Seorang guru tidak dikatakan sukses jika dia tidak berpenghasilan tinggi. Para orang tua senang jika anaknya menjadi dokter karena dokter biasanya sukses, apalagi dokter spesialis. Begitupun dengan si anak bangsa. Ia diharapkan untuk menjadi orang sukses oleh orang-orang di sekelilingnya. Betapa sering kita mendengar bahwa kekayaan adalah cermin kesuksesan dan terutama karena ia berasal dari kalangan bawah maka dorongan itu makin kuat. Siapa yang mau tahu tugasnya sebagai wakil rakyat, kontribusinya terhadap sosial? Apa yang dibanggakan dari keluarga seorang wakil rakyat selain kedudukan dan kekayaan atau kesuksesan yang dimilikinya? Ketika ia pindah ke Jakarta, wejangan yang didapatnya adalah agar ia bisa ‘sukses’ bukan dukungan untuk membela rakyat. Ini sudah merupakan ketetapan umum yang menggerakkan segala niatnya sehingga membuatnya merasa bahwa hidup harus membayar hutang padanya.

Saya merasa mental OKB (Orang Kaya Baru) menjembatani aktivitas korupsi wakil rakyat. Menurut saya asal muasal munculnya status tersebut bila ditelusuri berpangkal pada karakter inferior masyarakat Indonesia yang berkubang dalam kedangkalan sikap hidup. Tentunya korupsi bukanlah sesuatu yang bisa dimaklumi. Selain karena adanya kesempatan, korupsi pun terjadi karena adanya dorongan ilusif yang membuat si pelaku harus melakukannya dengan resiko apapun. Ini bukan semata masalah kebutuhan yang tidak terpenuhi, tapi mengarah pada usaha mengakomodasi gaya hidup perut buncit, gaya hidup yang disebut sebagai ‘sukses’. Dan si pelaku, si politisi, si wakil rakyat adalah alat yang berupa ujung logam lancip yang berdiri di atas pegangan kayu yang panjang dari sebuah tombak. Kedua bagian ini saling berpadu. Mengisi posisi masing-masing untuk menjalani fungsinya sebagai perkakas berbahaya.

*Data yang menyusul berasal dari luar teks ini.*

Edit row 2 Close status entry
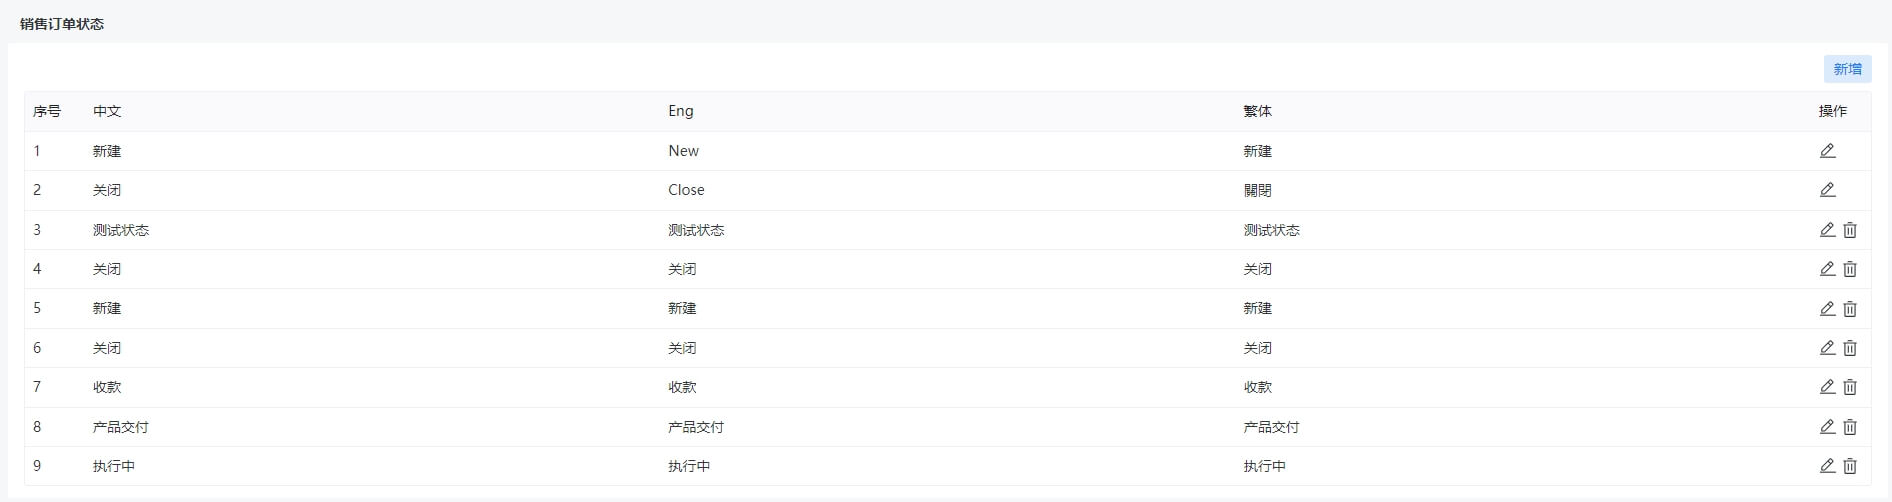Screen dimensions: 1892x502 click(1827, 190)
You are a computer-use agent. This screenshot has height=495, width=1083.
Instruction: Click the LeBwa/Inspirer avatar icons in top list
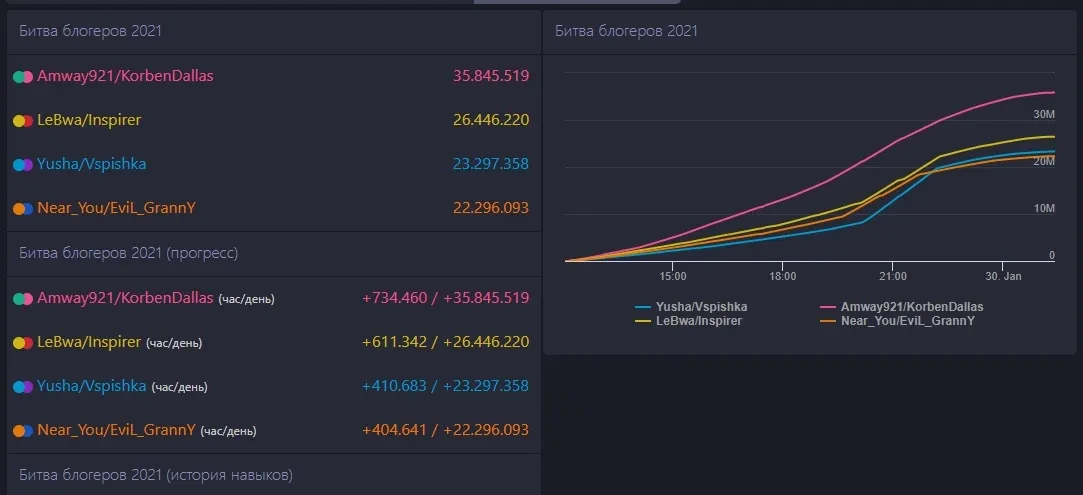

Jika kembali pada bagaimana orang-orang bebas berpendapat, ada kesan kontradiktif yang tertangkap. Tidak hanya kepercayaan terhadap wakil rakyat yang luntur, kepercayaan terhadap rakyat pun mengundang tanda tanya. Bagaimana bisa meminta wakil rakyat untuk hidup sederhana jika rakyat merasa risih untuk hidup sederhana. Bagaimana bisa meminta wakil rakyat untuk tidak berfoya-foya jika diam-diam di dalam hati rakyat pun menyimpan keinginan untuk bisa merasakannya. Bagaimana meminta wakil rakyat untuk bekerja keras melayani bila rakyat sendiri memilih untuk bermalas-malasan selalu mengeluh. Bisa jadi segala kritik yang tertuju pada wakil rakyat merupakan penyaluran dari rasa iri, sehingga makin banyak orang berbondong-bondong mencalonkan diri sebagai wakil rakyat demi untuk merasakan keistimewaan yang ada. Untuk merasakan ‘kesuksesan’.

Entahlah, yang jelas selalu ada dua sisi mata uang. Dan bila kita belajar dari sejarah, kita tahu bahwa rakyat lah yang bisa merubah wakil rakyat, bukan sebaliknya. Rakyat pula lah yang bisa merubah suatu negara atau pemerintahan, bukan sebaliknya. Dan cermin adalah salah satu penemuan terpenting dalam peradaban manusia.